▶ **Work instruction**: Look through the entries below. Report each line that has the word "computer" in it.

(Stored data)

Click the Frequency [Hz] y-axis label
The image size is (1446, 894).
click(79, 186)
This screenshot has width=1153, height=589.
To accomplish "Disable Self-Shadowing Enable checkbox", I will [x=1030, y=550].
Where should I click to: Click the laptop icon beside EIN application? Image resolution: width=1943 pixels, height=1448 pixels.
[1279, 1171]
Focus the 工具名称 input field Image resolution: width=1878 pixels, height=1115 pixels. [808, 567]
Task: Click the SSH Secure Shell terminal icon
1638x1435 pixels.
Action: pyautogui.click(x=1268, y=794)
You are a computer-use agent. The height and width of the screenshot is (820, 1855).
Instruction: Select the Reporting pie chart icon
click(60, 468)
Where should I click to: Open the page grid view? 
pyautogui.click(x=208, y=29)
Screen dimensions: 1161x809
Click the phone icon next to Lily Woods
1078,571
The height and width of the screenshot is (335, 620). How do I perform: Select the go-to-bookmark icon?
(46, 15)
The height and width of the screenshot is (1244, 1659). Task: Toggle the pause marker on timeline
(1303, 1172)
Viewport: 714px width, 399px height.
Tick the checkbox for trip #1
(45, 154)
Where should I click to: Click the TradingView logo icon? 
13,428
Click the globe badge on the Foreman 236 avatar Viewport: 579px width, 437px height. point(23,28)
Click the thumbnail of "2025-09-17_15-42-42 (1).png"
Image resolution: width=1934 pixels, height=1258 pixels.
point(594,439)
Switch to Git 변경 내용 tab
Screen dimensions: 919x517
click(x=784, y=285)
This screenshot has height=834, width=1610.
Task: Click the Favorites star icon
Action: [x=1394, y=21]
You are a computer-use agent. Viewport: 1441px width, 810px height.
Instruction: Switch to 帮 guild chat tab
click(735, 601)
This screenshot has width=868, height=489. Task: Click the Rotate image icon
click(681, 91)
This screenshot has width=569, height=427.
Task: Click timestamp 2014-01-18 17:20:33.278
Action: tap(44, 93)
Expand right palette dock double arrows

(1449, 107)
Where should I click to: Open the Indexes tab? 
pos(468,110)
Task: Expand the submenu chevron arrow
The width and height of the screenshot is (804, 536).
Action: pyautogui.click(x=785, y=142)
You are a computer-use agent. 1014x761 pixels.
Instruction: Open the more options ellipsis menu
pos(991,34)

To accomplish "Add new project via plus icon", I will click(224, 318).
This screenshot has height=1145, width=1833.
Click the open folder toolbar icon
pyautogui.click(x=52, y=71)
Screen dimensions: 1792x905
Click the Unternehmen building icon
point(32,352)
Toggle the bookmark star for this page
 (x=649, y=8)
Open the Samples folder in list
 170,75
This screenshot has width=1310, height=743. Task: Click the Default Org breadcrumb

▶ **Answer box**:
You are a computer-use agent. The height and width of the screenshot is (820, 1855).
You are a computer-use agent. Viewport: 1441px width, 810px height.
You are a computer-use agent. 1014x761 pixels.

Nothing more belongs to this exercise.